Well‐defined graft copolymers containing a poly(methacrylate) backbone and functional or block poly(vinyl ether) side chains

The anionic random copolymerization of methyl methacrylate (MMA) and 2‐(1‐acetoxyethoxy)ethyl methacrylate (AEEMA) was carried out using 1,1‐diphenylhexyllithium (DPHL) as initiator, in the presence of LiCl ([LiCl]/[DPHL] 0 = 2), in tetrahydrofuran (THF), at –60°C. The resulting polymer, poly‐(MMA‐ co ‐AEEMA), has a controlled molecular weight and a narrow molecular weight distribution ( M w / M n = 1.05 ˜ 1.09). Without quenching, toluene, EtAlCl 2 and a functional monomer [2‐acetoxyethyl vinyl ether (AcVE), 2‐chloroethyl vinyl ether (ClVE) or 2‐vinyloxyethyl methacrylate (VEMA)] were introduced into the above THF solution of the copolymer at 20°C. Every side chain of AEEMA unit of poly(MMA‐ co ‐AEEMA) was activated by EtAlCl 2 to induce the cationic polymerization of the functional monomer. THF, which was used as solvent in the preparation of the copolymer of MMA and AEEMA, acted as a Lewis base in the latter cationic polymerization, thus stabilizing the propagating site. By using this procedure, a controlled cationic polymerization of a functional monomer was achieved and a well‐defined graft copolymer with functional side chains was obtained. Instead of a single functional monomer, the simultaneous addition of isobutyl vinyl ether (IBVE) and AcVE, ClVE or VEMA during the second step cationic polymerization process generated a graft copolymer with random copolymer side chains.
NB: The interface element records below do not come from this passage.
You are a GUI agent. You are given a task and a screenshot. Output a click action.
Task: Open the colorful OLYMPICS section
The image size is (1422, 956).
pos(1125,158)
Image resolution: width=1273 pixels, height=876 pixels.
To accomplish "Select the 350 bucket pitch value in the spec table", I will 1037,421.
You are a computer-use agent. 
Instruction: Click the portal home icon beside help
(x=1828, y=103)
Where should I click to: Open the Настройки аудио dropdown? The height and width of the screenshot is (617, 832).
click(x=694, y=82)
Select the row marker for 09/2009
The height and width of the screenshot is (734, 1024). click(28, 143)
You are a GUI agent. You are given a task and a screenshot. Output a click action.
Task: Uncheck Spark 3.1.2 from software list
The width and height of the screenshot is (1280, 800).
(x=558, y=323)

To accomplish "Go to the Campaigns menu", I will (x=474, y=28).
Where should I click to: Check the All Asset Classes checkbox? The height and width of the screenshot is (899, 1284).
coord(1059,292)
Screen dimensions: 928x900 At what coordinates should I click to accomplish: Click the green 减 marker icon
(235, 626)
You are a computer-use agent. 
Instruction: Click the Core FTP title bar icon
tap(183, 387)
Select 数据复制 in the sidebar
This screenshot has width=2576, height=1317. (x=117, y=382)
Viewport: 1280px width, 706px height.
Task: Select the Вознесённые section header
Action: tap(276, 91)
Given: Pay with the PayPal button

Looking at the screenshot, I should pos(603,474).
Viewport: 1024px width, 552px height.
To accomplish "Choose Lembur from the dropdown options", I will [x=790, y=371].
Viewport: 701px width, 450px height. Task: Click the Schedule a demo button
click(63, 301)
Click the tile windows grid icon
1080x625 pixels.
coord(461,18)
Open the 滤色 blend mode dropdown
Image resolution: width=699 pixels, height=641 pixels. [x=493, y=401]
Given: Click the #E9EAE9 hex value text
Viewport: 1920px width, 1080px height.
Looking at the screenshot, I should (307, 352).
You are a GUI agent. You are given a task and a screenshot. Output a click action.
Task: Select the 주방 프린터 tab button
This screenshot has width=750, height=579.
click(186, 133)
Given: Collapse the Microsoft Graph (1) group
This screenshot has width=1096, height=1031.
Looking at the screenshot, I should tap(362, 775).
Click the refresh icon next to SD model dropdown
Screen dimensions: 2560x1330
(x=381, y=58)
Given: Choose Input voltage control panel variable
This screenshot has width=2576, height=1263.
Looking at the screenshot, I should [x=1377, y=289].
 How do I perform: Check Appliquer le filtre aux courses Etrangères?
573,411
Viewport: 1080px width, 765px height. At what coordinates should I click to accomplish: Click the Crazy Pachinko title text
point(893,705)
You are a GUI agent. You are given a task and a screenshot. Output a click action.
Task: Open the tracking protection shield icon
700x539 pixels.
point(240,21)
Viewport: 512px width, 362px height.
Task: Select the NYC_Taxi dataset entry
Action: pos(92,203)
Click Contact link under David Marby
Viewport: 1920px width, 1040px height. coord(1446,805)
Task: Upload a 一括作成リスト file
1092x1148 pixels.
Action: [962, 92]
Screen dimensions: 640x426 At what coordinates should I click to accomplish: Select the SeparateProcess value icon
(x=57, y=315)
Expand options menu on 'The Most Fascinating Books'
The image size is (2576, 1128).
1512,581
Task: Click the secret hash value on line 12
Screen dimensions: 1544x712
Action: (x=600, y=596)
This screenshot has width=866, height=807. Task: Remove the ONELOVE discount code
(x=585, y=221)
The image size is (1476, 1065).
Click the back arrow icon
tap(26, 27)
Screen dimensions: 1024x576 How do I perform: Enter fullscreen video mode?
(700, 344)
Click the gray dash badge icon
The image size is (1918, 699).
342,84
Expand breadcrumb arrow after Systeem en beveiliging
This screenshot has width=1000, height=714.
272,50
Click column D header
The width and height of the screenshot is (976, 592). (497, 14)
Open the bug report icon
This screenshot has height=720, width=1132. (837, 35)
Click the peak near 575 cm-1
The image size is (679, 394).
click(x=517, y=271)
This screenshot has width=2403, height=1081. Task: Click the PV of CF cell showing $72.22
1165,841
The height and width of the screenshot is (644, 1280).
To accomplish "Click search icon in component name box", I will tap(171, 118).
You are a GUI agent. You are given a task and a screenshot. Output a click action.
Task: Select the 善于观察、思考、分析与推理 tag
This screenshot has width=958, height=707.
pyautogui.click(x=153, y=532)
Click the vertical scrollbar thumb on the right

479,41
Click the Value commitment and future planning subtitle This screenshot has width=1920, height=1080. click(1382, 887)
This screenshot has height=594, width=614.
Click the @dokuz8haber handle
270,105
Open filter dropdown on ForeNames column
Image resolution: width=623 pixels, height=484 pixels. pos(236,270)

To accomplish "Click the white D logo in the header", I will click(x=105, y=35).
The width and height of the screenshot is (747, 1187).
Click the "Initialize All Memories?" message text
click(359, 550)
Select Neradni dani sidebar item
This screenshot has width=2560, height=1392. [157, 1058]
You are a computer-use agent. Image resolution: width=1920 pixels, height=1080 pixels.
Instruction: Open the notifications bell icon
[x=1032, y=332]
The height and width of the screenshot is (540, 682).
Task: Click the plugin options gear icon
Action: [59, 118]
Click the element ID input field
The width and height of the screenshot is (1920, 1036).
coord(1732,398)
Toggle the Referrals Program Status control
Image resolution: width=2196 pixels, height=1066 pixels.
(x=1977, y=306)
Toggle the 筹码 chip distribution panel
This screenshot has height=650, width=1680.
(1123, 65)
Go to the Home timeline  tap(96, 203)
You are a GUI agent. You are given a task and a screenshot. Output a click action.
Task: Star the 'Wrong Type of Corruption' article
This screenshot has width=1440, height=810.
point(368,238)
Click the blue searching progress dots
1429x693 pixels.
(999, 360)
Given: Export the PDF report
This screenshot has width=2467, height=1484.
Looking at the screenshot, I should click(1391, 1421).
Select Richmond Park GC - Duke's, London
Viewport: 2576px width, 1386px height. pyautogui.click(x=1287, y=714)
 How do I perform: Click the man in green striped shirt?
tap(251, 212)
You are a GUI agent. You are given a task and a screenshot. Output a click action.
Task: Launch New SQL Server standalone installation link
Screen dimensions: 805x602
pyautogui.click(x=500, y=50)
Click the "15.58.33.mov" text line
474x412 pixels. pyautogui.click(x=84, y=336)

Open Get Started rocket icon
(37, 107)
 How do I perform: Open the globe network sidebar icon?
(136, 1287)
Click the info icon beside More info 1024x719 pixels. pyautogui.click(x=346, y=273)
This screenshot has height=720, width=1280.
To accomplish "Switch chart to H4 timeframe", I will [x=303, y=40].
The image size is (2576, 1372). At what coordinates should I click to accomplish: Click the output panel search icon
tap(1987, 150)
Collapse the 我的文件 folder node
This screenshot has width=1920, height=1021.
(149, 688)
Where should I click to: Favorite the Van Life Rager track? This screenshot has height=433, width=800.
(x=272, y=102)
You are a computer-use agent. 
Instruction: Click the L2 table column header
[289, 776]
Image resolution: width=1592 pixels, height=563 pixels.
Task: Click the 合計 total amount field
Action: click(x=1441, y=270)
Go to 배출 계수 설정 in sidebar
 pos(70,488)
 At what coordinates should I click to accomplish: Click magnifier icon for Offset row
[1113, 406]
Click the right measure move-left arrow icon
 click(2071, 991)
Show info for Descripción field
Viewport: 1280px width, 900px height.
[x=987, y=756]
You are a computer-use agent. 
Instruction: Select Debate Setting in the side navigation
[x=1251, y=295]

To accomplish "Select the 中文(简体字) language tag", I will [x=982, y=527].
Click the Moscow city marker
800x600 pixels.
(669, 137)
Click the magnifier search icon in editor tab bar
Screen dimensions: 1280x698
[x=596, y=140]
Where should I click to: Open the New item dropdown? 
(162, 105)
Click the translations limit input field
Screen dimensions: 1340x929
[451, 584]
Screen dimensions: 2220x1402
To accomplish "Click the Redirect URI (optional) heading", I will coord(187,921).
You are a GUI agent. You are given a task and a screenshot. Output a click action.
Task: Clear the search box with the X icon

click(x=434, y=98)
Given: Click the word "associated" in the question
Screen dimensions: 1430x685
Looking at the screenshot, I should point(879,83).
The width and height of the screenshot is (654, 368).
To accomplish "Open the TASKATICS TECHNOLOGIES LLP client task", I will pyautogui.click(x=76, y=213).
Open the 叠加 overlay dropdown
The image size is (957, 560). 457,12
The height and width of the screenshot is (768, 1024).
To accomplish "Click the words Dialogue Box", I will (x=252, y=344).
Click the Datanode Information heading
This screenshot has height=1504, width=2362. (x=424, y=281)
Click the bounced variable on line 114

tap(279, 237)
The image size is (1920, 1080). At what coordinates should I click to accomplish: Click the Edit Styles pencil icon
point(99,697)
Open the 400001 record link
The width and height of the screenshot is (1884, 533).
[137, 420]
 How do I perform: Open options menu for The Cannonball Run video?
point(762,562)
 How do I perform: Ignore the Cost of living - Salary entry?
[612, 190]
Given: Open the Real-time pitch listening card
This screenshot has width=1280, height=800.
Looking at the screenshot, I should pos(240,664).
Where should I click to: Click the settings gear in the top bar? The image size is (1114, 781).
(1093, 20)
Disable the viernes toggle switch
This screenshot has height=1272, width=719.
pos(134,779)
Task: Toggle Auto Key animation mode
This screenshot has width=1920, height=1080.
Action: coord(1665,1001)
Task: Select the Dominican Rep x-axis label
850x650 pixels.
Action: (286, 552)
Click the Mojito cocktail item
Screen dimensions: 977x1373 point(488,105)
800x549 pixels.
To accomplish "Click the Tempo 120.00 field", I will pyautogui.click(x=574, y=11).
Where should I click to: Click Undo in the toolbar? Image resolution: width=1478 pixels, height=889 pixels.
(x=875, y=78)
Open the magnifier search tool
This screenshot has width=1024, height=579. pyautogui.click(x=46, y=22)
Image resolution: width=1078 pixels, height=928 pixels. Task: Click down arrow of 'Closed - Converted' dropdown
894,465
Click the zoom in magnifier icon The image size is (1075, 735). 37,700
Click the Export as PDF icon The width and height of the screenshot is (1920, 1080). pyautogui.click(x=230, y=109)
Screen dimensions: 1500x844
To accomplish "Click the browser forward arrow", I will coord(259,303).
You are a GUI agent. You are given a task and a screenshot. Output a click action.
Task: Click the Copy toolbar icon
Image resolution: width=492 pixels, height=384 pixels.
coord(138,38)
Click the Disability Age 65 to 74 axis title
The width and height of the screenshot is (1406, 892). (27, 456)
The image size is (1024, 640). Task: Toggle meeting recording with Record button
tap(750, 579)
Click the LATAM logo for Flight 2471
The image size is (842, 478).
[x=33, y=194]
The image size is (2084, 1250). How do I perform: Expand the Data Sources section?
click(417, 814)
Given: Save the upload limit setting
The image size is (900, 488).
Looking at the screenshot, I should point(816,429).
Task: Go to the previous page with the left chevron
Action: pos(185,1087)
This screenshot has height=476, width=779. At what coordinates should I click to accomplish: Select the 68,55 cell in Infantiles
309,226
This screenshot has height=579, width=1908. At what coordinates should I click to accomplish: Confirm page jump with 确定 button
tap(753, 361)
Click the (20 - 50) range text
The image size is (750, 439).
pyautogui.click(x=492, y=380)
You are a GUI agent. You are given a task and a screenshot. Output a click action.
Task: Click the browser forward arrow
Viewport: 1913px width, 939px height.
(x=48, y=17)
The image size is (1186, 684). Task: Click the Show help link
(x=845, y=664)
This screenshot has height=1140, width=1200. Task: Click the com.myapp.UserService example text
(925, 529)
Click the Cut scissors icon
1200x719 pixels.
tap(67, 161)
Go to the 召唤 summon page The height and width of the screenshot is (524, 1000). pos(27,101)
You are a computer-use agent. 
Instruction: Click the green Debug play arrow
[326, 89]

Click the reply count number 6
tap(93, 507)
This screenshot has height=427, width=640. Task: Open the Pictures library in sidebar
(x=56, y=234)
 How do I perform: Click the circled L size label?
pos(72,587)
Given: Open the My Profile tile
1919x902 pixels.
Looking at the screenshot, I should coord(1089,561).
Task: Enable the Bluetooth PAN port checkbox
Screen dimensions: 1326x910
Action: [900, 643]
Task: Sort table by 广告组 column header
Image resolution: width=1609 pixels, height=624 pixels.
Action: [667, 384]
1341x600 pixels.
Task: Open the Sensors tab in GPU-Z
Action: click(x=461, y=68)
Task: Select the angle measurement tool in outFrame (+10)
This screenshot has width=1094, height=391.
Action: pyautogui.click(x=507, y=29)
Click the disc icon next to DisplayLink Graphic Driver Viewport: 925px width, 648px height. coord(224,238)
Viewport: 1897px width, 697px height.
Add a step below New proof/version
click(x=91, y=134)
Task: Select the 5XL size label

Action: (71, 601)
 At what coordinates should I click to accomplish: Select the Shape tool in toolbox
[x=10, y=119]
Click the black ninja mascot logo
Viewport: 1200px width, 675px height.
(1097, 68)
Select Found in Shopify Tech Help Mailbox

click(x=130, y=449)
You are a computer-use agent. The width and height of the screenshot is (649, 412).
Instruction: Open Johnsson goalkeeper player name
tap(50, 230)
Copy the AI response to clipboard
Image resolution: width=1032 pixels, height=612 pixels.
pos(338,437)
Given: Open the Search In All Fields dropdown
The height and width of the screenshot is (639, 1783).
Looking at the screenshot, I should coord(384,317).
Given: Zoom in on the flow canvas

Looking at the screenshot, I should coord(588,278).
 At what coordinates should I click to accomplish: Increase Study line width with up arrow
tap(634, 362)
Furthermore, a graft copolymer with block side chains could also be prepared by performing a block copolymerization during the second cationic grafting step by adding sequentially AcVE (ClVE or VEMA) and IBVE or vice versa. Every graft copolymer thus obtained possessed a high purity, controlled graft number and molecular weight as well as a narrow molecular weight distribution ( M w / M n = 1.12 ˜ 1.25).